--- Data supplied Enclosed Below ---

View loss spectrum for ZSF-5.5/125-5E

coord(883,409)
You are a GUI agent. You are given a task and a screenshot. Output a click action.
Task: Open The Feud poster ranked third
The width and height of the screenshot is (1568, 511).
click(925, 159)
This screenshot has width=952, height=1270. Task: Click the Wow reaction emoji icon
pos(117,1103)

--- End of Enclosed Data supplied ---
--- Data supplied Enclosed Below ---

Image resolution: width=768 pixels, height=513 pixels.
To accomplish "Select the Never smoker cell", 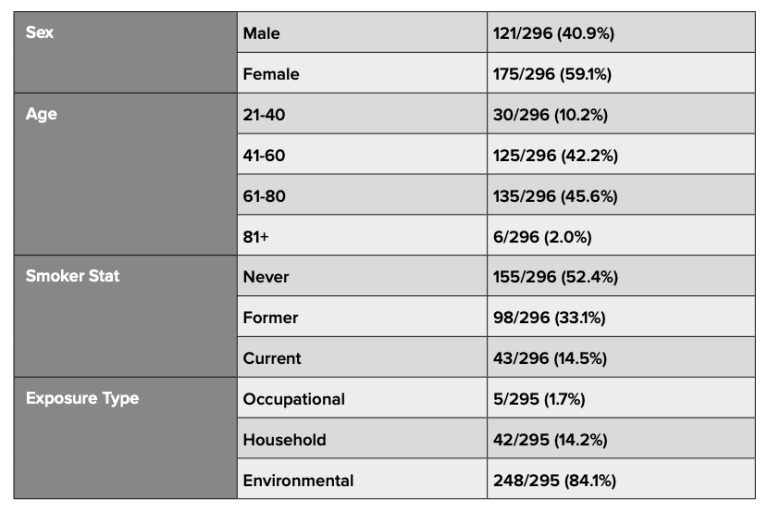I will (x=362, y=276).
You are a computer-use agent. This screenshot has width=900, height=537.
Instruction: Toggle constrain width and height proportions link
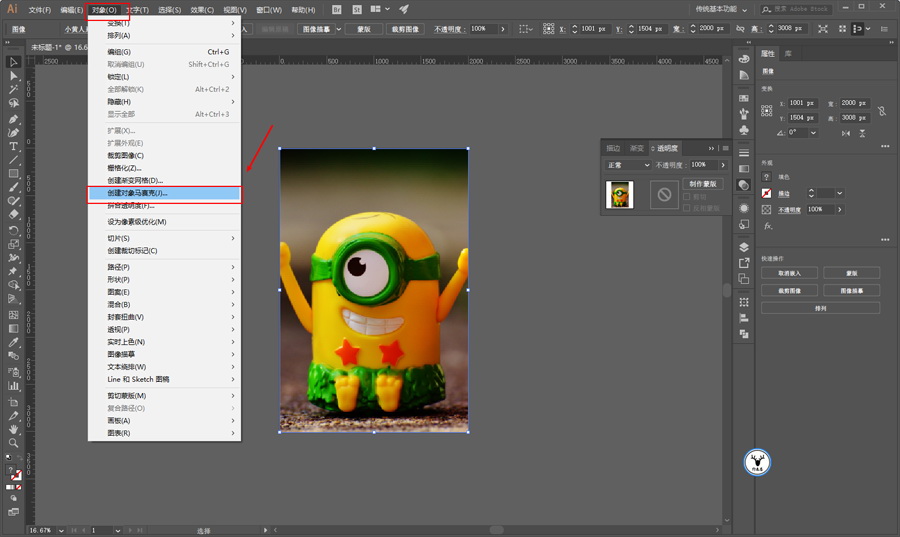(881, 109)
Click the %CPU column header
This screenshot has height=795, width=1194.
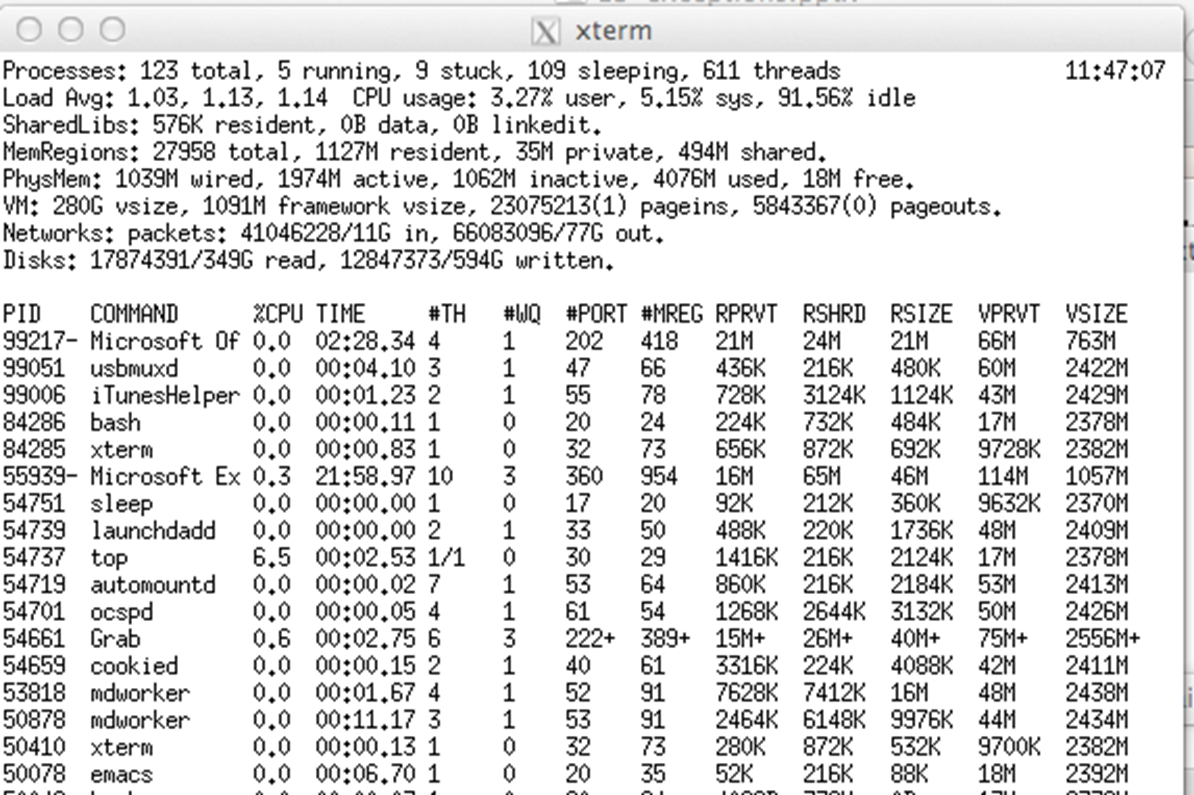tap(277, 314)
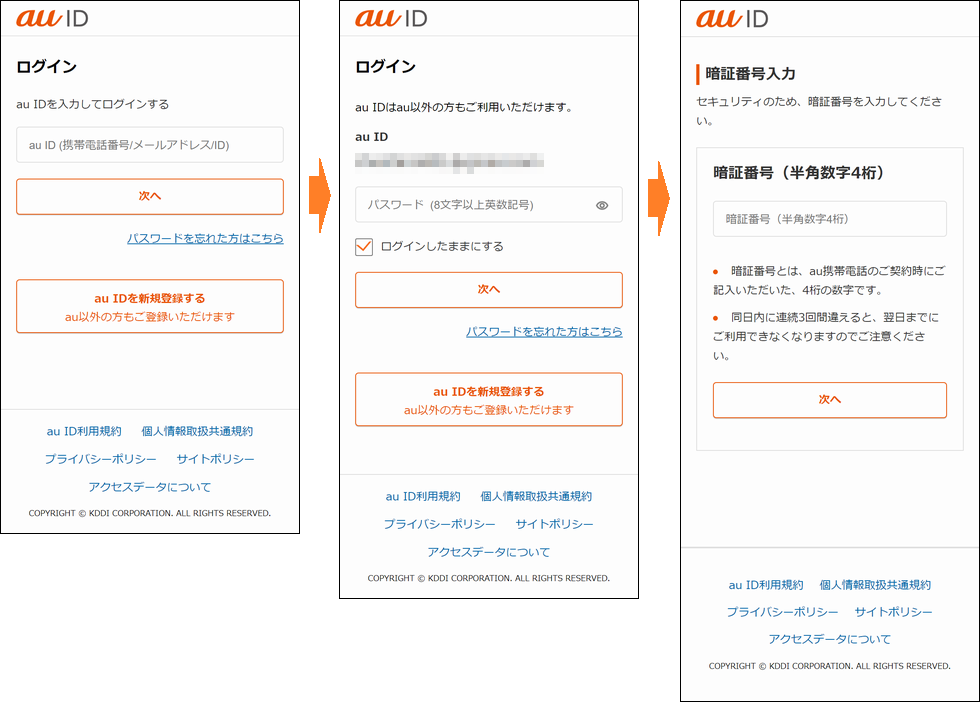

--- End of Enclosed Data supplied ---

**Aim of the task:**
In the entries above, count the lines that include "agent" and write nothing but that number.

**Output for this task:**
2